Lay faculty, too, play a more
prominent role in and have greater responsibility for their students in that
they must witness to the truth of the Gospel in their lives, friendships, and
in their conversations, with the aim of revealing an integrated sacramental
vision. This is a hard task and is made more demanding by the absence of the
years of formation in the seminary or religious houses. It also underlines the
importance of ongoing faculty formation. But this, too, seems an exciting
opportunity rather than an insurmountable barrier.

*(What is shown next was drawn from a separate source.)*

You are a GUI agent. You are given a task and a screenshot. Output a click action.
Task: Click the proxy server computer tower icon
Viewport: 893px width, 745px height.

There are exceptions to this general
trend of imitating secular polytechnical institutes that claim to be
universities. Some (but not all) Catholic Studies programs bring together
formation and interdisciplinary courses that focus on Catholic culture. One
program, for instance, gives attention to “the rich and multifaceted ways
Catholicism can be integrated into academic, professional, cultural, personal,
and social life.” Universities can also support and establish forums for
bringing together professors and students together outside of the classroom for
dinners, talks, films, visits to museums and pilgrimages. These experiences
teach students to elevate their leisure time. This is essential to the examined
life. Many universities will refuse to develop such opportunities and this has
allowed independent programs such as New Orleans’s Ikon Institute to offer
interdisciplinary classes in Catholic culture that can be transferred to
various universities for credit. These efforts on the edge of or outside the
universities have proven necessary for the liberal education at universities
that have, frankly, failed them. In many cases this failure has already
happened, and we have alumni of de-facto polytechnics who have joined the
managerial class and whose lives mirror what MacIntyre described: successful in
the careers that provide their identity, tenuously defined by their family,
uninterested in deep thinking or reading, finding their fulfillment in physical
exercise, and engaging in the essentially therapeutic vision of the Catholic
life offered in far too many parishes.
Of course, this vision of a Catholic
university will not be realized without thought and effort on the part of
administration, faculty, and hiring committees. Without this sustained effort,
Catholic universities will become either more expensive versions of state
schools or less prestigious versions of Ivy League universities: the worst of
both worlds. Eventually a higher price tag for the second rate will mean that
they are likely to close. A bolder vision might secure not only their survival,
but their flourishing and the Church’s.
Matthew C. Briel is assistant professor of theology at Assumption University.